EXERCISE OBJECTIVE |
For this exercise, restate the data below with no change at all.
'''
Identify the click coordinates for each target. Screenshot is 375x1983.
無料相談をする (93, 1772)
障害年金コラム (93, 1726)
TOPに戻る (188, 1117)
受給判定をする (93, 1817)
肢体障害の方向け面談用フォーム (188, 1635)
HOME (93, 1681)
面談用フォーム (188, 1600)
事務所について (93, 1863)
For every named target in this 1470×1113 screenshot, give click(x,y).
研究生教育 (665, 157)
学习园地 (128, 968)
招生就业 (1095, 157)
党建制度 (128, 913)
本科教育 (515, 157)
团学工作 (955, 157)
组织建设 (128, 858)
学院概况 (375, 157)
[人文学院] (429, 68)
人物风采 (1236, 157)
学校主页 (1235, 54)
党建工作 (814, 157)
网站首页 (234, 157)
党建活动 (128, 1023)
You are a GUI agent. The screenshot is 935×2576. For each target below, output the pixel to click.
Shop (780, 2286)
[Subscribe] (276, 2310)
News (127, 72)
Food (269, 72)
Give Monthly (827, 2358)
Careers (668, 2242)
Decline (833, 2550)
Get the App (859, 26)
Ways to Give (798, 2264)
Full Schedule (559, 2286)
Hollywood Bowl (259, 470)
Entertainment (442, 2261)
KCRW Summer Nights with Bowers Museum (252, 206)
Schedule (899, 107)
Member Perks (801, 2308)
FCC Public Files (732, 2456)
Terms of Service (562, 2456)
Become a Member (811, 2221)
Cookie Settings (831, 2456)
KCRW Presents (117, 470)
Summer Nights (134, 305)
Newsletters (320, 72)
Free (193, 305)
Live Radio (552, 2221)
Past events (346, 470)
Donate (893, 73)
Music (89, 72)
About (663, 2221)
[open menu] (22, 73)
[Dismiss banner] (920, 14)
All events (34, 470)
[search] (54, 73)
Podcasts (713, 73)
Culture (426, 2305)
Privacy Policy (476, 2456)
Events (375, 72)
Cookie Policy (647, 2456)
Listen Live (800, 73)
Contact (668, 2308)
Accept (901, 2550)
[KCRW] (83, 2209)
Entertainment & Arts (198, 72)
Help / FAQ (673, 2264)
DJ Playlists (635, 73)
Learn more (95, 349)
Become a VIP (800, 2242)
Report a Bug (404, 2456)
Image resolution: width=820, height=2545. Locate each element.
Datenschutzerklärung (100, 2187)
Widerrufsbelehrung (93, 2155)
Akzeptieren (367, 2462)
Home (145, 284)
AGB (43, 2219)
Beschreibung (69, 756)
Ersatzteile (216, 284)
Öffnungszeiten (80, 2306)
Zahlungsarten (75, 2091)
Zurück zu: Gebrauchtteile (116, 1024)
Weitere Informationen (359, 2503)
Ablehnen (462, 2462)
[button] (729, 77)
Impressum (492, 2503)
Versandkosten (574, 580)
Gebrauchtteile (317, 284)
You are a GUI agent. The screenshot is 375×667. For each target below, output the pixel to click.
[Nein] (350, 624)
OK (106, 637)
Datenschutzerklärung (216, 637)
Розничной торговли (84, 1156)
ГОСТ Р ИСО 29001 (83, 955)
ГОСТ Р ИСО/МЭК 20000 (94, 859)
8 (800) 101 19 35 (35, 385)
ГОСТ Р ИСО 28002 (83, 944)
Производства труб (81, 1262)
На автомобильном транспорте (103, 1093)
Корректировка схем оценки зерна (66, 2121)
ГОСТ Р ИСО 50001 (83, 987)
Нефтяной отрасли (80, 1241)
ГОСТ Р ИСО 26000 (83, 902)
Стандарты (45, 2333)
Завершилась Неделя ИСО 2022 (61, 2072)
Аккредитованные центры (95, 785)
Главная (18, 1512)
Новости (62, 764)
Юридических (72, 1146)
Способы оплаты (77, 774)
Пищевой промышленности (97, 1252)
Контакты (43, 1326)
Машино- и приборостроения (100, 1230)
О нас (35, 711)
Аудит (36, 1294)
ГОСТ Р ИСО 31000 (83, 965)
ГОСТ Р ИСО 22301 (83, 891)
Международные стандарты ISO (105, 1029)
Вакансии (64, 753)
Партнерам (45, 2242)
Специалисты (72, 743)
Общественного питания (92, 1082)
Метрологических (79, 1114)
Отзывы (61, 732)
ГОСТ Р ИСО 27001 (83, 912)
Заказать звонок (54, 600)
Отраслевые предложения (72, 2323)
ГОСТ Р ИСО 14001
'''
ANSWER SPACE |
Identify the click coordinates for each target. Screenshot is 375x1983.
無料相談をする (93, 1772)
障害年金コラム (93, 1726)
TOPに戻る (188, 1117)
受給判定をする (93, 1817)
肢体障害の方向け面談用フォーム (188, 1635)
HOME (93, 1681)
面談用フォーム (188, 1600)
事務所について (93, 1863)
For every named target in this 1470×1113 screenshot, give click(x,y).
研究生教育 (665, 157)
学习园地 (128, 968)
招生就业 (1095, 157)
党建制度 (128, 913)
本科教育 (515, 157)
团学工作 (955, 157)
组织建设 (128, 858)
学院概况 (375, 157)
[人文学院] (429, 68)
人物风采 (1236, 157)
学校主页 (1235, 54)
党建工作 (814, 157)
网站首页 (234, 157)
党建活动 (128, 1023)
You are a GUI agent. The screenshot is 935×2576. For each target below, output the pixel to click.
Shop (780, 2286)
[Subscribe] (276, 2310)
News (127, 72)
Food (269, 72)
Give Monthly (827, 2358)
Careers (668, 2242)
Decline (833, 2550)
Get the App (859, 26)
Ways to Give (798, 2264)
Full Schedule (559, 2286)
Hollywood Bowl (259, 470)
Entertainment (442, 2261)
KCRW Summer Nights with Bowers Museum (252, 206)
Schedule (899, 107)
Member Perks (801, 2308)
FCC Public Files (732, 2456)
Terms of Service (562, 2456)
Become a Member (811, 2221)
Cookie Settings (831, 2456)
KCRW Presents (117, 470)
Summer Nights (134, 305)
Newsletters (320, 72)
Free (193, 305)
Live Radio (552, 2221)
Past events (346, 470)
Donate (893, 73)
Music (89, 72)
About (663, 2221)
[open menu] (22, 73)
[Dismiss banner] (920, 14)
All events (34, 470)
[search] (54, 73)
Podcasts (713, 73)
Culture (426, 2305)
Privacy Policy (476, 2456)
Events (375, 72)
Cookie Policy (647, 2456)
Listen Live (800, 73)
Contact (668, 2308)
Accept (901, 2550)
[KCRW] (83, 2209)
Entertainment & Arts (198, 72)
Help / FAQ (673, 2264)
DJ Playlists (635, 73)
Learn more (95, 349)
Become a VIP (800, 2242)
Report a Bug (404, 2456)
Image resolution: width=820, height=2545. Locate each element.
Datenschutzerklärung (100, 2187)
Widerrufsbelehrung (93, 2155)
Akzeptieren (367, 2462)
Home (145, 284)
AGB (43, 2219)
Beschreibung (69, 756)
Ersatzteile (216, 284)
Öffnungszeiten (80, 2306)
Zahlungsarten (75, 2091)
Zurück zu: Gebrauchtteile (116, 1024)
Weitere Informationen (359, 2503)
Ablehnen (462, 2462)
[button] (729, 77)
Impressum (492, 2503)
Versandkosten (574, 580)
Gebrauchtteile (317, 284)
You are a GUI agent. The screenshot is 375×667. For each target below, output the pixel to click.
[Nein] (350, 624)
OK (106, 637)
Datenschutzerklärung (216, 637)
Розничной торговли (84, 1156)
ГОСТ Р ИСО 29001 (83, 955)
ГОСТ Р ИСО/МЭК 20000 (94, 859)
8 (800) 101 19 35 (35, 385)
ГОСТ Р ИСО 28002 (83, 944)
Производства труб (81, 1262)
На автомобильном транспорте (103, 1093)
Корректировка схем оценки зерна (66, 2121)
ГОСТ Р ИСО 50001 (83, 987)
Нефтяной отрасли (80, 1241)
ГОСТ Р ИСО 26000 (83, 902)
Стандарты (45, 2333)
Завершилась Неделя ИСО 2022 (61, 2072)
Аккредитованные центры (95, 785)
Главная (18, 1512)
Новости (62, 764)
Юридических (72, 1146)
Способы оплаты (77, 774)
Пищевой промышленности (97, 1252)
Контакты (43, 1326)
Машино- и приборостроения (100, 1230)
О нас (35, 711)
Аудит (36, 1294)
ГОСТ Р ИСО 31000 (83, 965)
ГОСТ Р ИСО 22301 (83, 891)
Международные стандарты ISO (105, 1029)
Вакансии (64, 753)
Партнерам (45, 2242)
Специалисты (72, 743)
Общественного питания (92, 1082)
Метрологических (79, 1114)
Отзывы (61, 732)
ГОСТ Р ИСО 27001 (83, 912)
Заказать звонок (54, 600)
Отраслевые предложения (72, 2323)
ГОСТ Р ИСО 14001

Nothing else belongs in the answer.